A commencer par une exonération des entreprises pendant 6 mois des charges liées à l’IR, la CNSS et l’AMO. Créer un fonds spécial d’urgence et de rebond pour soutenir les professionnels du secteur et la création toutes filières confondues. Ou encore, inciter les régions et collectivités territoriales à engager rapidement les budgets dédiés aux activités culturelles et créatives de l’année 2020. Sans oublier d’accompagner les porteurs de projets pour la reprogrammation des événements reportés ou annulés et la mise en place d’un calendrier événementiel adapté aux conditions de déconfinement.

QUESTIONS:
1. Renvoyez le passage de l'extrait qui commence par « A commencer par » et se poursuit jusqu'à « conditions de déconfinement. ».
2. D'après l'extrait, les affirmations suivantes sont-elles exactes ? Pour chacune, répondez par oui ou par non et citez les mots du texte qui tranchent.
(a) L'exonération des charges prévue pour les entreprises couvre une durée de 6 mois.
(b) Le fonds spécial d'urgence et de rebond est réservé à une seule filière.
(c) Les régions et collectivités territoriales sont incitées à engager les budgets culturels et créatifs de l'année 2021.
3. Répondez brièvement à partir de l'extrait.
(a) Quelles charges l'exonération des entreprises concerne-t-elle ?
(b) Quel type de calendrier l'extrait propose-t-il de mettre en place ?
(c) Qui doit être accompagné pour la reprogrammation des événements reportés ou annulés ?

Données collectées
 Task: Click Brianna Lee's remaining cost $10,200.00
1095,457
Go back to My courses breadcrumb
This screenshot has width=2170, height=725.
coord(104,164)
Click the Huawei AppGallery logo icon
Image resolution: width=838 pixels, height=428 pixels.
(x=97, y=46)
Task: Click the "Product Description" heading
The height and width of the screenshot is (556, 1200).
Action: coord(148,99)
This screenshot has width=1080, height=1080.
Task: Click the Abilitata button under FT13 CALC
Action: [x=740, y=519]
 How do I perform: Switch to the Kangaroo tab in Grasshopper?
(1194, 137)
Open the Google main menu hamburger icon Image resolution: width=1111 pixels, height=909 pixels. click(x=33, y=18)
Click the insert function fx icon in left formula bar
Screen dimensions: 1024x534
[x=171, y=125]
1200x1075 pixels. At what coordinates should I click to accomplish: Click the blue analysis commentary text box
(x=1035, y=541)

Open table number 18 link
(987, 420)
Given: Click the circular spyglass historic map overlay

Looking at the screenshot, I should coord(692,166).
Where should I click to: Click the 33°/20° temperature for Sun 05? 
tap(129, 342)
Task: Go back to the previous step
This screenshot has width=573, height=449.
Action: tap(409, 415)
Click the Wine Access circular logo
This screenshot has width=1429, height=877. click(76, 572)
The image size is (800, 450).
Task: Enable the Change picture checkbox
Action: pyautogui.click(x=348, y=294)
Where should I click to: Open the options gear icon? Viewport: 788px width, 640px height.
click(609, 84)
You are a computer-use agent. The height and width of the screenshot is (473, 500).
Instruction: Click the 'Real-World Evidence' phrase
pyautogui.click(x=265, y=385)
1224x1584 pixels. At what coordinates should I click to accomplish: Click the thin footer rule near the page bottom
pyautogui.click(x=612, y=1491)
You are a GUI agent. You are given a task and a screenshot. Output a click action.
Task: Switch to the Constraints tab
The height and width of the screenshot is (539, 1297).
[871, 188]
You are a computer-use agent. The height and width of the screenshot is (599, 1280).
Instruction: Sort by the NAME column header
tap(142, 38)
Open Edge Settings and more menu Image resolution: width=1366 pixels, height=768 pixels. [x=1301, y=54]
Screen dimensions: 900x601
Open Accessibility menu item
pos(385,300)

RÉPONSES ATTENDUES:
1.
A commencer par une exonération des entreprises pendant 6 mois des charges liées à l’IR, la CNSS et l’AMO. Créer un fonds spécial d’urgence et de rebond pour soutenir les professionnels du secteur et la création toutes filières confondues. Ou encore, inciter les régions et collectivités territoriales à engager rapidement les budgets dédiés aux activités culturelles et créatives de l’année 2020. Sans oublier d’accompagner les porteurs de projets pour la reprogrammation des événements reportés ou annulés et la mise en place d’un calendrier événementiel adapté aux conditions de déconfinement.

2.
(a) Oui : « une exonération des entreprises pendant 6 mois des charges liées à l’IR, la CNSS et l’AMO ».
(b) Non : « soutenir les professionnels du secteur et la création toutes filières confondues ».
(c) Non : « engager rapidement les budgets dédiés aux activités culturelles et créatives de l’année 2020 ».

3.
(a) Les charges liées à l’IR, la CNSS et l’AMO.
(b) Un calendrier événementiel adapté aux conditions de déconfinement.
(c) Les porteurs de projets.